Written task -
Copy out every one of the following items word for word.

Data rows -
--- Start ---

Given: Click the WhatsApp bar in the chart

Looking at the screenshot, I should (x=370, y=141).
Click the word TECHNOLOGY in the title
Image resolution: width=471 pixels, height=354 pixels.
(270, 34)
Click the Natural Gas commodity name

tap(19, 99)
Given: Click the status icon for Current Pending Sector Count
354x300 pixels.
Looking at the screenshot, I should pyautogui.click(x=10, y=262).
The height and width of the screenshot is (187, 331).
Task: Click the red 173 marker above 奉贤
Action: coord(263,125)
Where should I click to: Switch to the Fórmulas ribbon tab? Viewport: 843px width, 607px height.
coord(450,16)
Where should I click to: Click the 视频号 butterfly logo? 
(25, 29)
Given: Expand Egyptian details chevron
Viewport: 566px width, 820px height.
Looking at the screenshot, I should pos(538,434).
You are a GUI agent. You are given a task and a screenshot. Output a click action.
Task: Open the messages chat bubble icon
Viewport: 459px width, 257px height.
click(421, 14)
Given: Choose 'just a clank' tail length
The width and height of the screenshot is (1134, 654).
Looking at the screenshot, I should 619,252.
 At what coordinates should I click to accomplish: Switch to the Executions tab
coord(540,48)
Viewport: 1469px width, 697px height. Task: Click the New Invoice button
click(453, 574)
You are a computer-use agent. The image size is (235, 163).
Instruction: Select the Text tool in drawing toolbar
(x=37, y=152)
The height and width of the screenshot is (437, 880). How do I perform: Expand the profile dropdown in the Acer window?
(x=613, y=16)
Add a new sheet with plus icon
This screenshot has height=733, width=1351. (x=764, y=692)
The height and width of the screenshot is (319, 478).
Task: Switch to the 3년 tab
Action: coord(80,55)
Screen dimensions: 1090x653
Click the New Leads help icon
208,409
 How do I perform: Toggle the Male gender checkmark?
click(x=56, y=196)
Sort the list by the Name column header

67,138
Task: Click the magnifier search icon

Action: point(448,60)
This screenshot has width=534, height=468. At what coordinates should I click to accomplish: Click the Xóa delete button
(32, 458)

--- End ---

Response below -
Given: Click the WhatsApp bar in the chart

Looking at the screenshot, I should (x=370, y=141).
Click the word TECHNOLOGY in the title
Image resolution: width=471 pixels, height=354 pixels.
(270, 34)
Click the Natural Gas commodity name

tap(19, 99)
Given: Click the status icon for Current Pending Sector Count
354x300 pixels.
Looking at the screenshot, I should pyautogui.click(x=10, y=262).
The height and width of the screenshot is (187, 331).
Task: Click the red 173 marker above 奉贤
Action: coord(263,125)
Where should I click to: Switch to the Fórmulas ribbon tab? Viewport: 843px width, 607px height.
coord(450,16)
Where should I click to: Click the 视频号 butterfly logo? 
(25, 29)
Given: Expand Egyptian details chevron
Viewport: 566px width, 820px height.
Looking at the screenshot, I should pos(538,434).
You are a GUI agent. You are given a task and a screenshot. Output a click action.
Task: Open the messages chat bubble icon
Viewport: 459px width, 257px height.
click(421, 14)
Given: Choose 'just a clank' tail length
The width and height of the screenshot is (1134, 654).
Looking at the screenshot, I should 619,252.
 At what coordinates should I click to accomplish: Switch to the Executions tab
coord(540,48)
Viewport: 1469px width, 697px height. Task: Click the New Invoice button
click(453, 574)
You are a computer-use agent. The image size is (235, 163).
Instruction: Select the Text tool in drawing toolbar
(x=37, y=152)
The height and width of the screenshot is (437, 880). How do I perform: Expand the profile dropdown in the Acer window?
(x=613, y=16)
Add a new sheet with plus icon
This screenshot has height=733, width=1351. (x=764, y=692)
The height and width of the screenshot is (319, 478).
Task: Switch to the 3년 tab
Action: coord(80,55)
Screen dimensions: 1090x653
Click the New Leads help icon
208,409
 How do I perform: Toggle the Male gender checkmark?
click(x=56, y=196)
Sort the list by the Name column header

67,138
Task: Click the magnifier search icon

Action: point(448,60)
This screenshot has width=534, height=468. At what coordinates should I click to accomplish: Click the Xóa delete button
(32, 458)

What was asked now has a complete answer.